Here’s the response I received:
Sorry Amber, we do not do karaoke. thanks – Steve
Seriously, that is your answer? It’s not even worth sending me your pdf brochure, an action that would take two seconds and might eventually win you the business of 30 people drinking at your bar? Steve’s incredibly dismissive response makes me never want to spend another penny at Rock and Roll Hotel again – ever. Because that is what happens when your customer service is so bad I don’t even want to give you regular business.
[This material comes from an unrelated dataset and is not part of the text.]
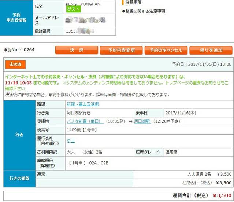234x202 pixels.
Task: Select the 予約申込者情報 header cell
Action: [x=15, y=17]
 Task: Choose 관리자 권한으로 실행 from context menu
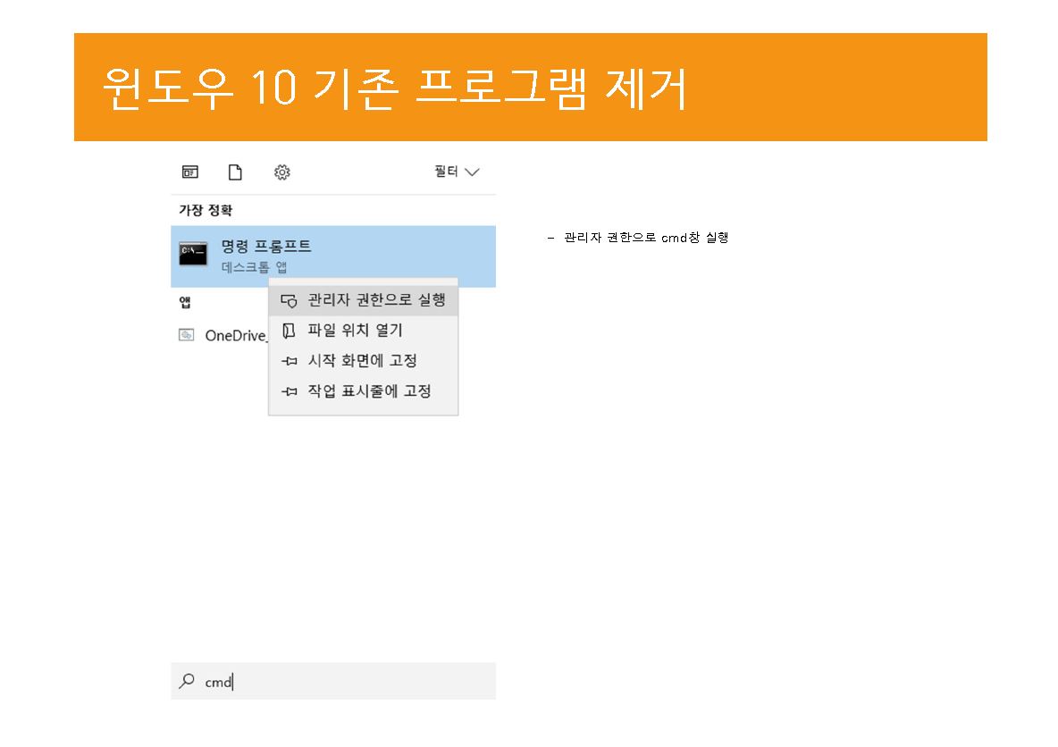tap(376, 300)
Contrast that with Bob. I sent an email to find out about renting Alexandria venues. It was a nondescript government form I filled out and I really wasn’t sure I would ever get a response from anyone. But maybe half an hour after I sent out the email, I got a call from Bob. He represents the Lyceum in Alexandria. And Bob spoke with me for 15 minutes about how wonderful the Lyceum is, going over every detail of rentals. He encouraged me to come down and check it out. And then he asked for my address so he could send me a packet of information. And this morning, I received an email with more details. Bob is really selling his venue. Bob wants me to rent out the Lyceum. Bob knows that I am a person. And Bob doesn’t even know that I am a wedding photographer and that I am going to write this article and tell every couple looking for a venue about the Lyceum (and I totally will).
I was just struck by the enormous difference between these two places and the way they handled my inquiry. Cautionary tale for photographers: your inquiries are real people and they want to be treated as such. Never let an opportunity go by. If someone is interested in you and your services, at least have the decency to act like you want their business.